Recognizing and rescuing a failing big data project

Common pitfalls and best practices every manager should know.

By Jim Scott
November 23, 2015
Galleria, the first modern shopping mall of Turkey. Galleria, the first modern shopping mall of Turkey. (source: SALTOnline, on Flickr)

If you ran an analysis, you may discover there is a good chance your big data project will not proceed according to plan. According to an Infochimps report on CIOs and big data, 55% of big data projects fail because of the lack of communication between the top managers who had the overall project vision and those who were in charge of actually implementing it. The result? Providers were unable to deliver the benefits promised when the project was in its planning stages.

In order to help keep your team’s data analytics project on track, I’ve compiled a list of signs that your big data project is heading toward failure, along with some suggestions based on my own industry experience on how to remediate the problems.

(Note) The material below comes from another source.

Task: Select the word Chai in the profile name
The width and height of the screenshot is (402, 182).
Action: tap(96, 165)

Learn faster. Dig deeper. See farther.

Join the O'Reilly online learning platform. Get a free trial today and find answers on the fly, or master something new and useful.

Learn more

The project is always expanding.

Research by McKinsey, conducted in collaboration with the University of Oxford, suggests that large IT projects typically run 45% over budget and 7% over schedule, while delivering 56% less value than predicted. The typical reasons for stakeholder disenchantment are poorly defined success criteria, often teamed with slippage of project deliverables. Some tips to overcome this obstacle are as follows:

  • When you notice that your project has been “90% done” for an extended period of time, stop building.
  • Define measurable key performance indicators (KPIs) that will signal when the project has met its defined objectives. If you don’t know what success looks like, you won’t be able to recognize it! Examples of KPIs include increased customer satisfaction via profiling, personalization and customer lifetime value analysis, and improved procurement and acquisition productivity through spend analysis.
  • Lock down the scope, define new milestones, and purge any tasks that cannot be delivered in incremental steps from the project process.
  • Prioritize aspects of the project that will yield savings and/or profit for the business.
  • Once the foundation is solid, proceed with the project.

You have very few users.

You built it, but they didn’t come? Take comfort in the fact that you’re not alone. In a Gartner study on enterprise big data projects, 70% of respondents reported having only between 1 and 20 users accessing Hadoop, and 4% reported having no users at all.

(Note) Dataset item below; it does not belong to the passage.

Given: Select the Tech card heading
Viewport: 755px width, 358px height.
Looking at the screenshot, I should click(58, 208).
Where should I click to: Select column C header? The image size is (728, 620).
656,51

Before you can address this problem, you need to understand why there is such a lack of enthusiasm about your big data deployment. Users may not fully see the value in working with big data, or they may feel intimidated by the advanced technical skills they believe are a prerequisite to working with big data. Some suggestions I have for this problem are as follows:

  • Emphasize an iterative process over the end-product, and allow users to explore. Baby steps yield far better results and a faster feedback loop to positive outcomes.
  • Make tools available, such as Apache Drill, that enable users to leverage their existing SQL skills. This will allow users to ask questions quickly without the immediate need to learn new technologies.
  • Allow users to elevate their knowledge through training that can explain the basics of big data technologies to those who are non-technical. Training can also help those who are more technical to see new ideas and approaches to solving problems.
  • If you can gain managerial support, it would be useful to align employee performance incentives and annual goals with the company’s big data project goals.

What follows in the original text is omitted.